Professor Stumbles Into a Significant Fossil Discovery in India
Christopher Gilbert (Photo Credit: Biren Patel)
By Beth Harpaz
Editor of SUM
Professor Christopher Gilbert (GC/Hunter, Anthropology) was taking a break while fossil-hunting in India when he spotted something shiny in the dirt. It turned out to be a tooth, 13 million years old, from a previously undiscovered type of ape.
This new genus and species, eventually named Kapi ramnagarensis, is the earliest known ancestor of the modern-day gibbon. The discovery fills “one of the biggest gaps in the entire primate record,” Gilbert said. “Lesser apes (gibbons and siamangs) are the most numerous of the living apes, and we know that they evolved in Africa around approximately 20 million years ago.” But until the tooth was unearthed, the oldest known fossils of lesser apes were only 7 to 8 million years old.
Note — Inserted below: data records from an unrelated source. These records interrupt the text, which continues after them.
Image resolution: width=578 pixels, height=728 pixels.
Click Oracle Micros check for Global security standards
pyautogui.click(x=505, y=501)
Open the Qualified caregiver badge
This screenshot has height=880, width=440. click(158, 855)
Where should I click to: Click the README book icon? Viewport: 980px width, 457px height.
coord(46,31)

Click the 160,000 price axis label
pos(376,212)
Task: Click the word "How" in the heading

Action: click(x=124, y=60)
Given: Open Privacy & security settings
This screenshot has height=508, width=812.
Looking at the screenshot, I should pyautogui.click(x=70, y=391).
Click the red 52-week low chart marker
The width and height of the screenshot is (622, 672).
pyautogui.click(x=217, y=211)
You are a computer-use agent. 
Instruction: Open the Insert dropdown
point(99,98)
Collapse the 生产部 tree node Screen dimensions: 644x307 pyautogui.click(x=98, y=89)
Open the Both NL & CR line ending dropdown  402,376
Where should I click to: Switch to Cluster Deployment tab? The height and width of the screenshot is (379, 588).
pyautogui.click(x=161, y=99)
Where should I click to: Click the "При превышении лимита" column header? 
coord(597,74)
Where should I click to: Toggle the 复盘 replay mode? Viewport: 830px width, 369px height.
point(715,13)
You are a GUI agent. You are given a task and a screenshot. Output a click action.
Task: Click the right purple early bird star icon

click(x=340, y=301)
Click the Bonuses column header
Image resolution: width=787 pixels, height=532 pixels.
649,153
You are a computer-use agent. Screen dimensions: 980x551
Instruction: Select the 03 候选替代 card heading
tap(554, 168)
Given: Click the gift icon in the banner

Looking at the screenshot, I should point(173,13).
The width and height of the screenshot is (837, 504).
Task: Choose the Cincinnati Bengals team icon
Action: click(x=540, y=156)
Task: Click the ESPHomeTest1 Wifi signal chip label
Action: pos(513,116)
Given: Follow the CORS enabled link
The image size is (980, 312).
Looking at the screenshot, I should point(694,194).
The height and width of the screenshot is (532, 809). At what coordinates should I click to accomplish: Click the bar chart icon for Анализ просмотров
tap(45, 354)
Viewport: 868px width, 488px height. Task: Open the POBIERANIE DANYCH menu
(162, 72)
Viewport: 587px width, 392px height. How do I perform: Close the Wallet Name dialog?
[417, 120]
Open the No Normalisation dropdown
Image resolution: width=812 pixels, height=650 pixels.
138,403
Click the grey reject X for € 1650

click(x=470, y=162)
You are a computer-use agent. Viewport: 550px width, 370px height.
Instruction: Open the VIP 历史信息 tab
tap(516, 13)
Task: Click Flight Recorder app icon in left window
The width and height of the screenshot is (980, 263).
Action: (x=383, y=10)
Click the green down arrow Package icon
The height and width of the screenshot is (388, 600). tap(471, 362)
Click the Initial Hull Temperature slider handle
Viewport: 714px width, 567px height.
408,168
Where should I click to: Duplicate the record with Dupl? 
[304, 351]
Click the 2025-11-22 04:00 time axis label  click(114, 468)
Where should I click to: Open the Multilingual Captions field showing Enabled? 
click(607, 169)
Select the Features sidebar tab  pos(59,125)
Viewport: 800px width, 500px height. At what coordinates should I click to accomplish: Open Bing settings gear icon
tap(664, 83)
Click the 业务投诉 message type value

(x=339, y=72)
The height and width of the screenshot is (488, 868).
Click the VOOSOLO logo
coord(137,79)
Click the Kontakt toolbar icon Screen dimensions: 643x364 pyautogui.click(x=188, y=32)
The discovery also proves that these ancient gibbons migrated from Africa to Asia at around the same time, and through the same places, as great apes, a category that includes orangutans. The fossil record for great apes had previously established their presence in Asia around 13 million years ago, and the tooth that Gilbert found confirms that lesser apes were in Asia by 13 million years ago as well.
“This means that there may have been a larger ape dispersal event from Africa to Asia around this time involving both great apes and lesser apes,” he said. “We appear to be catching a window into that event as they pass through South Asia on their way to establishing their recent and current distributions in East and Southeast Asia.”
A paper on the discovery appears in Proceedings of the Royal Society B.
Gilbert found the small, ancient molar, about a quarter-inch wide, in 2015 at a famous fossil site in Ramnagar, India. It took several years of study to figure out where the species fit into the evolution of hominoids, a category that includes both great apes and lesser (smaller) apes.
Gilbert’s team included Kelsey Pugh, who was a Ph.D. student in The Graduate Center’s’s anthropology program while working on the project. She graduated in January 2020 and is now a postdoctoral associate at the American Museum of Natural History, where Gilbert also holds an appointment.
What’s next for Gilbert? “We recently received a large grant from the National Science Foundation to continue our work in India,” he said. “We are anxious to get back to work and go look for more fossils of Kapi and other primates when the pandemic is over!”